Work to complete: If a line in the entries includes "heading", show that line.

================================

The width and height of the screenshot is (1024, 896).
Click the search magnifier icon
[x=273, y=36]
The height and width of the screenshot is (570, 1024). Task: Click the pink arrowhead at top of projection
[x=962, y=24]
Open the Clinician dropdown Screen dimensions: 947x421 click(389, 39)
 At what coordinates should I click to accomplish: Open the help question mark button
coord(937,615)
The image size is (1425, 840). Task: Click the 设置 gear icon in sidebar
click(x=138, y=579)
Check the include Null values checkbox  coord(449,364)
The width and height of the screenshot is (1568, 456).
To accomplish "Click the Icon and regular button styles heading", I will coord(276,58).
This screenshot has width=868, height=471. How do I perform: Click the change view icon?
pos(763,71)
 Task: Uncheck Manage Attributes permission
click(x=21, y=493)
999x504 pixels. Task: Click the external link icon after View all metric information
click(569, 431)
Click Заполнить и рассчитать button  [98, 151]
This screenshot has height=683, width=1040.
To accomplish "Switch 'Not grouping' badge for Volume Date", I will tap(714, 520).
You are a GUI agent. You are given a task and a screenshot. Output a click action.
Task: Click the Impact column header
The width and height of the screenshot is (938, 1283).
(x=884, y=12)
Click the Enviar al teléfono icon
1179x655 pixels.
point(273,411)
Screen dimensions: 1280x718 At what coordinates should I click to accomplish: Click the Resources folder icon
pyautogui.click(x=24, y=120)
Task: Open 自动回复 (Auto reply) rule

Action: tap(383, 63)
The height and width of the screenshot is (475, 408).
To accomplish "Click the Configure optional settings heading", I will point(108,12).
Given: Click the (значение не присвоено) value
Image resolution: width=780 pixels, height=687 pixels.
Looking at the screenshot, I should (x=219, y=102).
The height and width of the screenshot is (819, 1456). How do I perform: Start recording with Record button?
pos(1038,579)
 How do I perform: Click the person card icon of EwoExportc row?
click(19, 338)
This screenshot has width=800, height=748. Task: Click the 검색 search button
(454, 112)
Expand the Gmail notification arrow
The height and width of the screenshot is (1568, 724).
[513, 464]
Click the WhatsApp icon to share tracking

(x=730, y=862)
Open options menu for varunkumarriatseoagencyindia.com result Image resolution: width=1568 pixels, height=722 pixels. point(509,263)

================================

Answer to the problem:
To accomplish "Click the Icon and regular button styles heading", I will coord(276,58).
To accomplish "Click the Configure optional settings heading", I will point(108,12).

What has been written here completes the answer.